▶ [Tasks]:
(1) Do these statements agree with the lipedema petition below? Answer yes or no for each and quote the deciding words. (a) The writer says lipedema has no cure. (b) The writer has been granted partial funding for surgery. (c) The writer has letters from several doctors and surgeons.
(2) Can you resume the lipedema petition below, starting after its last sentence, and continue it in the same voice?

▶ [Document excerpt]:
━━━━━━━━━━━━━━━━

I, like many other women and assigned people female at birth (AFAB), suffer from a disease called Lipedema. There is no cure, but there is a treatment that can let us live a relatively normal life. Without treatment, it gets progressively worse, which drastically reduces our quality of life.  I am starting this petition to fight for MSI and the Canadian government at all levels to recognize it, and to fund the treatment for it. I have been denied funding, because the government says they don’t cover "that" type of surgery. In this case and all lipedema cases, liposuction is NOT FOR COSEMETIC REASONS, it is the safest and most effective method to remove diseased tissue, that continues to grow, cause pain and rob us of our lives. I have letters from several doctors and surgeons who all agree that this ONLY effective treatment will help me regain my quality of life. I ask for your support to help the government hear me!!! I will not stop fighting for myself, and all of the other lipedema suffers.

━━━━━━━━━━━━━━━━

▶ [Dataset section]:

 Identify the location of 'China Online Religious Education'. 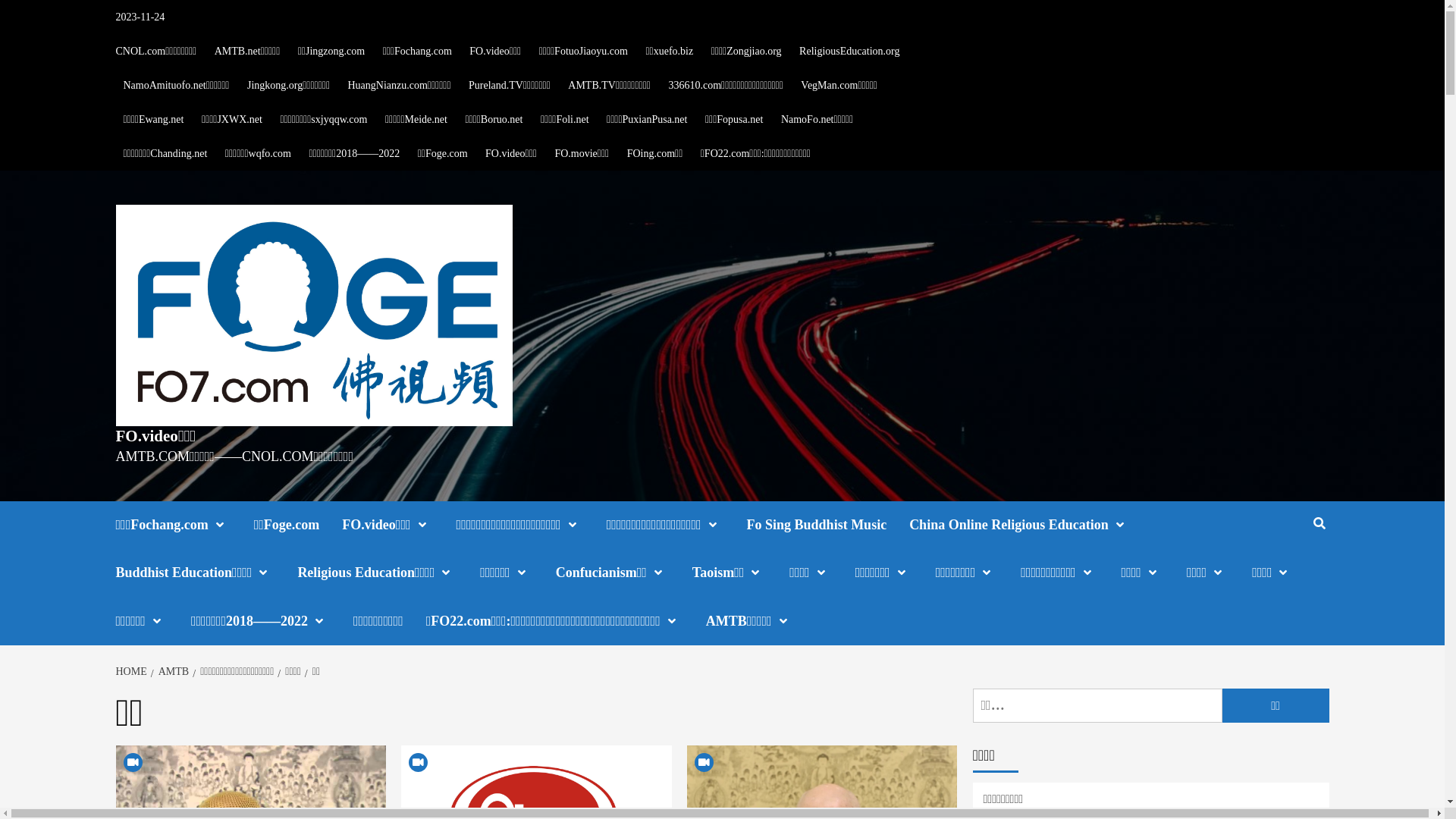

━━━━━━━━━━━━━━━━

▶ [Per-task answers]:
(1)
(a) Yes: "There is no cure"
(b) No: "I have been denied funding, because the government says they don’t cover "that" type of surgery."
(c) Yes: "I have letters from several doctors and surgeons"

(2)
It makes no sense to me for this to be refused, and the government to pay for all of the treatment for all of the other health issues that stem directly from this disease, for the rest of my life, THAT CAN BE PREVENTED FROM HAPPENING WITH THIS SURGERY.

Lipoedema is a genetic connective tissue disorder/fat disorder that leads to excess painful adipose tissue (fat) deposits on the legs and arms. It affects both limbs equally. Suffers experience, chronic pain, easy, bruising sensitivity to touch, and in late stages the condition can be disfiguring decreased quality of life and mobility are often impacted.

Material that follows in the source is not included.